Pavement noise investigation on North Carolina highways: an on-board sound intensity approach
Bibliographic record
Abstract
This paper presents the findings on tire–pavement noise on various types of pavements by using an on-board sound intensity (OBSI) method. Mitigation of traffic noise has become an increasingly important consideration for highway agencies when constructing new highways or improving the existing systems.

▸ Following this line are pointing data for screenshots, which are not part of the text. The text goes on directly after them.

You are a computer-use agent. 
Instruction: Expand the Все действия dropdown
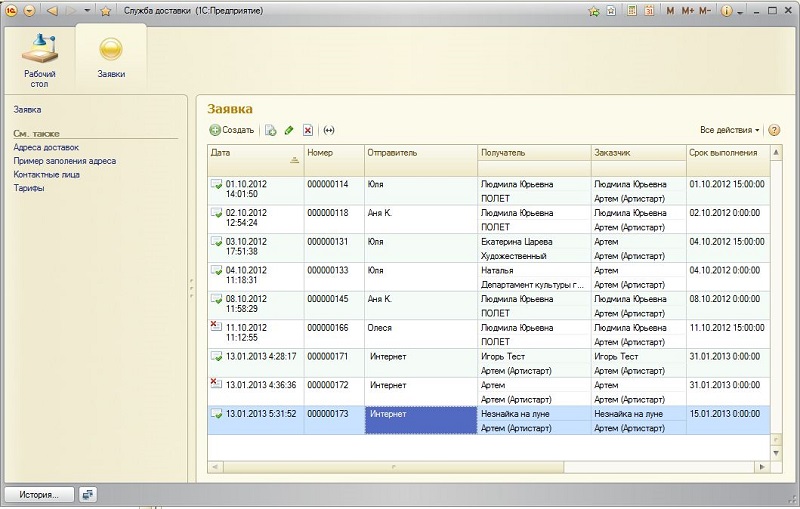click(x=730, y=130)

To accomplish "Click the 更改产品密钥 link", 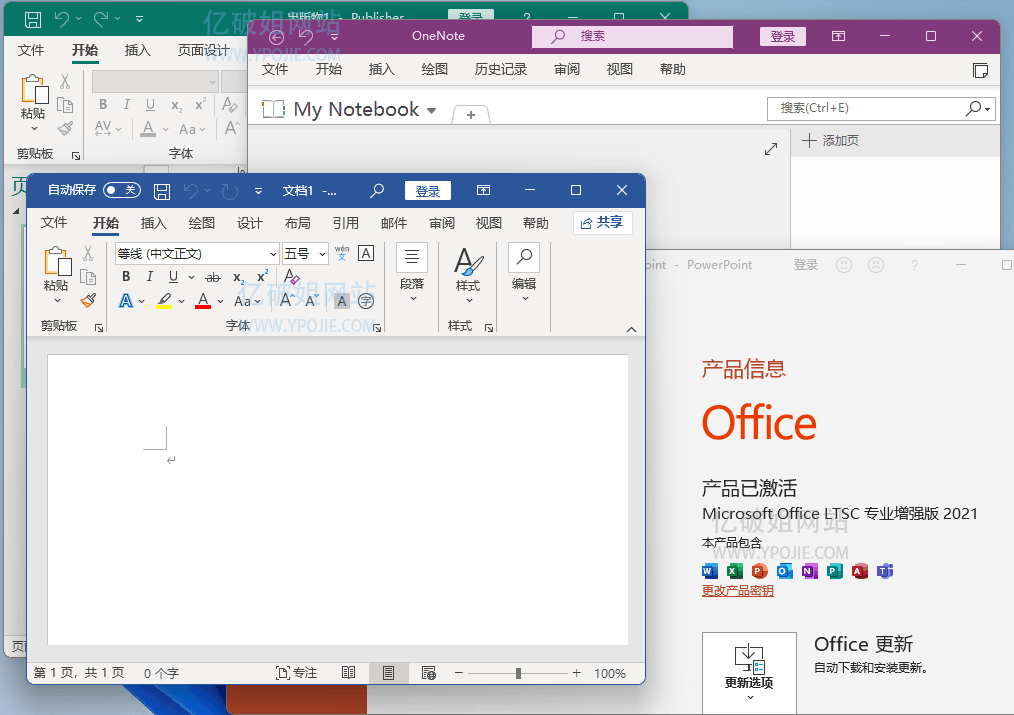I will (x=737, y=590).
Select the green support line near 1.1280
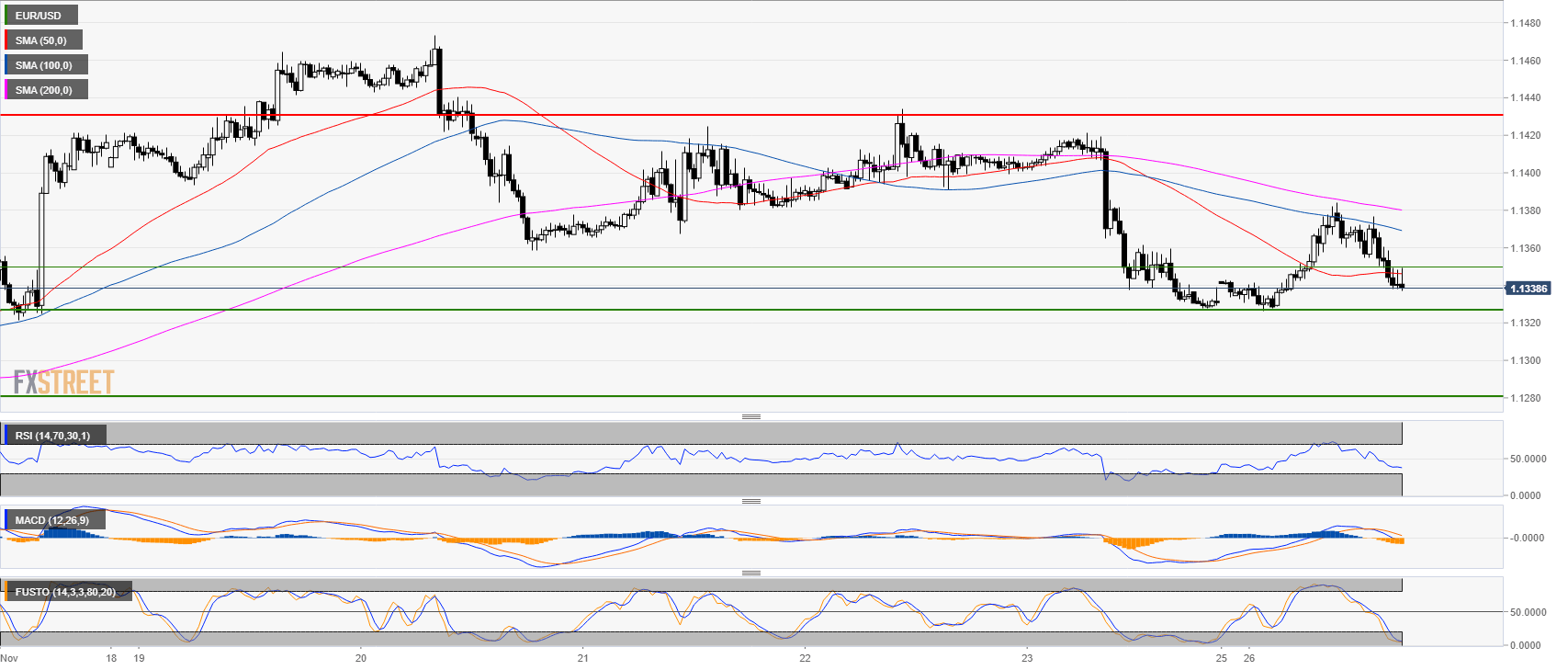 click(x=735, y=396)
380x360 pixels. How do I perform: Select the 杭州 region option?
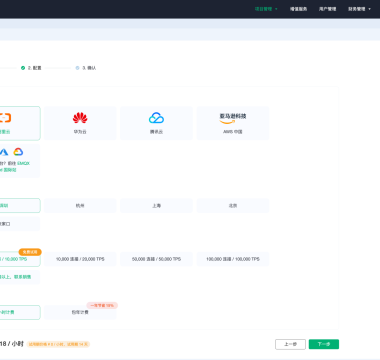click(x=80, y=206)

As a competitive alternative for noise mitigation, quieter pavement may provide advantages that noise barriers do not have, or to where sound barriers are not suited. The first step in developing quieter pavement is identifying the noise levels of different types of highway pavements. To reach the ultimate goals of quieter pavement development, this research has focused on the most imperative task, i.e., to measure the noise levels of different types of pavements in North Carolina (NC). Pavement noise levels of 61 highway sites including 153 test sections around 30 counties for nine types of pavements across North Carolina have been investigated. A thorough literature review was conducted and OBSI testing equipment with sound intensity measuring process was established during this study. The results of OBSI data indicate that the tire–pavement noise levels of the six dense graded surface courses in NC are in a lower range, from 98.2 to 99.6 dBA, comparing with other dense graded surface friction courses in other states. The overall findings indicate that relatively quieter pavements have been used in North Carolina. The OBSI data collected will provide valuable information in future research for quieter pavement development and traffic noise management.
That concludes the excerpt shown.